SOURCE TEXT:
-- Begin --

Home Vision Entertainment

Year Released: 1973
MPAA Rating: R
Director: Roger Vadim
Writers: Jean Cau, Jean-Pierre Petrolacci, Roger Vadim
Cast: Brigitte Bardot, Jane Birkin, Mathieu Carrière, Lena Grinda, Robert Hossein, Maurice Ronet, Michèle Sand.

Review by Michael Scrutchin

In her last feature film, Brigitte Bardot plays Jeanne, a woman who seduces and destroys nearly every man (and at least one woman) she comes across. The story is told mostly through flashbacks, as she confesses her sins to her cousin (a priest) while lounging about her submarine, an ultra-groovy bachelorette pad that might have been at home in either A Clockwork Orange or Austin Powers. As she tells of her sexual conquests and subsequent destructions with a curious lack of emotion, it becomes clear that she uses her power to dominate and destroy not because she enjoys it, but simply because she can. Her first victim is a family man and politician who falls in love with her only to have his life shattered when Jeanne's friend snaps a picture of him with an underage girl at an orgy. Yeah, that'll usually do the trick.

-- End --

DATA RECORDS:
-- Begin --

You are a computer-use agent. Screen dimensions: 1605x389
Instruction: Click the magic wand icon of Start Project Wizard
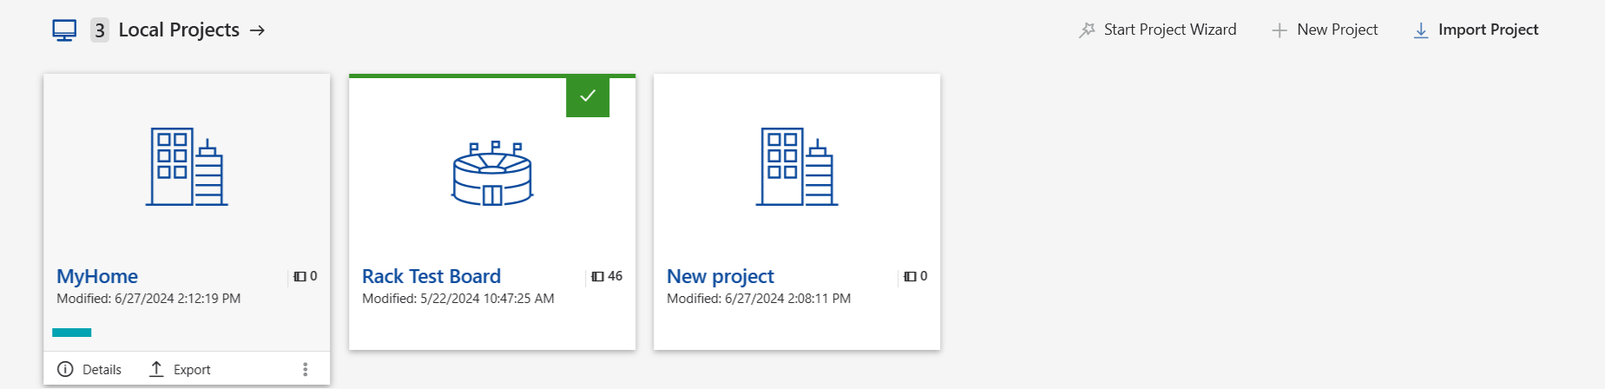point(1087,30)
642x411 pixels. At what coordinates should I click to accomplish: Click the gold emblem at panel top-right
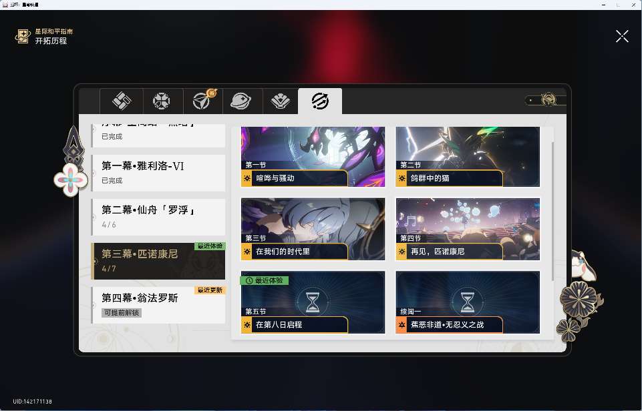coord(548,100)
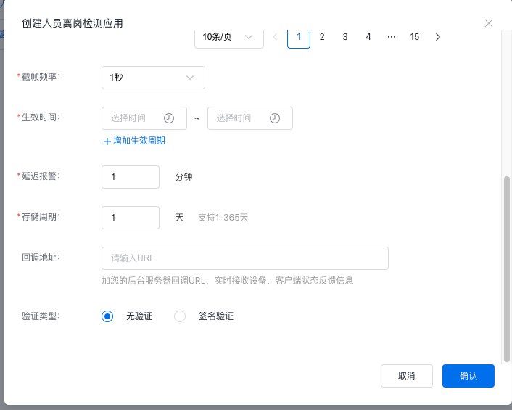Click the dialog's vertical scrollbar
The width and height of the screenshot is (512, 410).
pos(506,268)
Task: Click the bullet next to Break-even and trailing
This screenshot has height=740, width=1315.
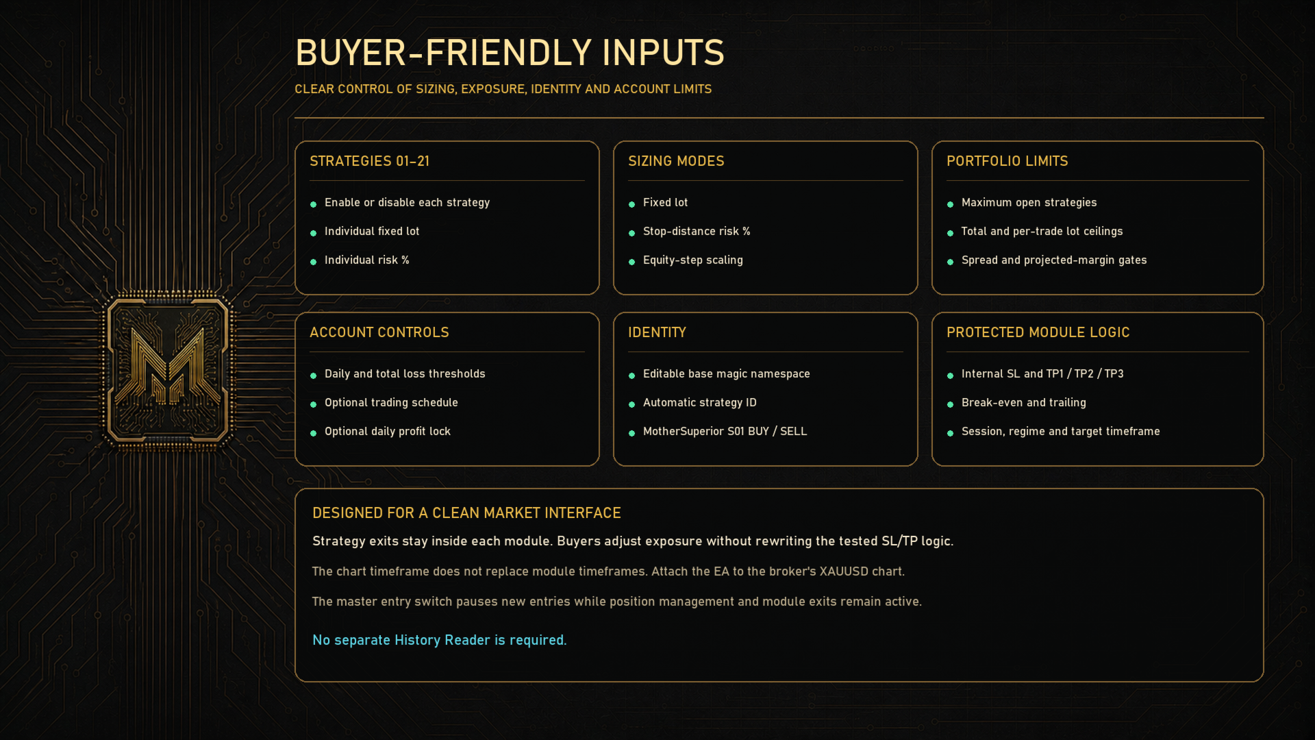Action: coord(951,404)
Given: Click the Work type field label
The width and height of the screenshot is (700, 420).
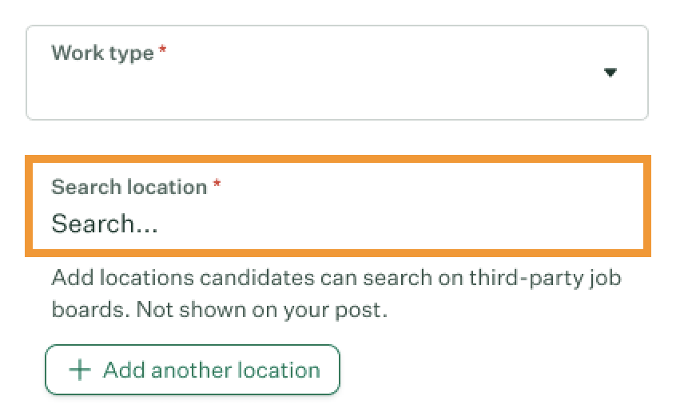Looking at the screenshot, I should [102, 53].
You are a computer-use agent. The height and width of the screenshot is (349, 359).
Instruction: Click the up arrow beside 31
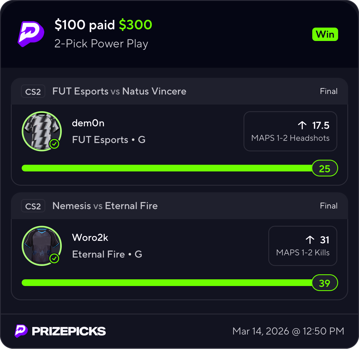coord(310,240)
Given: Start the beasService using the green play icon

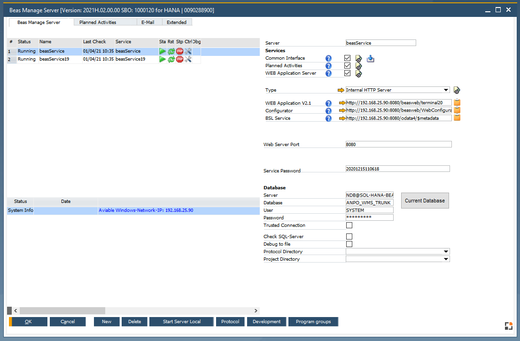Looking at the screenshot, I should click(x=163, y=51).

-- End --

TASKS AND EXERCISES:
A) Reproduce the part of the film review starting at "In her last" and ending at "do the trick.".
B) According to the film review, to whom does Jeanne confess her sins?
C) Write what comes next in the film review, picking up after its final sentence.

ANSWERS FOR THE TASKS:
A)
In her last feature film, Brigitte Bardot plays Jeanne, a woman who seduces and destroys nearly every man (and at least one woman) she comes across. The story is told mostly through flashbacks, as she confesses her sins to her cousin (a priest) while lounging about her submarine, an ultra-groovy bachelorette pad that might have been at home in either A Clockwork Orange or Austin Powers. As she tells of her sexual conquests and subsequent destructions with a curious lack of emotion, it becomes clear that she uses her power to dominate and destroy not because she enjoys it, but simply because she can. Her first victim is a family man and politician who falls in love with her only to have his life shattered when Jeanne's friend snaps a picture of him with an underage girl at an orgy. Yeah, that'll usually do the trick.

B) Her cousin, a priest.

C)
Directed by Roger Vadim, Don Juan (or If Don Juan Were a Woman) is oddly misogynistic exploitation with occasional sprinkles of nudity to keep the attention of the more naughty-minded in the audience. Like The Night Heaven Fell, it's often melodramatic and campy. Nevertheless, the film is surprisingly compelling, partly thanks to stylish cinematography and, more importantly, Bardot's ice-cold performance. Far from the cute girl in Plucking the Daisy, Bardot's features are rough, her eyes distant, and her charm -- once warm and adorably mischievous -- is now cold and joyless, but still as striking as ever. While much of the film may be ludicrous, there's a haunting poetry to the scene in which a sad-eyed folk singer agrees to give up everything for sex with her. After she leaves, he slits his wrists and bleeds to death as he strums his guitar.

The DVD from Home Vision Entertainment is presented in anamorphic widescreen with Dolby 2.0 stereo sound (in French will optional English subtitles). Also included are trailers for And God Created Woman, Plucking the Daisy, and The Night Heaven Fell, along with a Bardot filmography. While it's not Bardot's best work, Don Juan is essential viewing for her fans, as it reaches the wicked on-screen culmination of her sexpot persona and marks her bow out of the movie business. After this film, Brigitte Bardot retired to become an animal rights activist.

Review published 06.13.2002.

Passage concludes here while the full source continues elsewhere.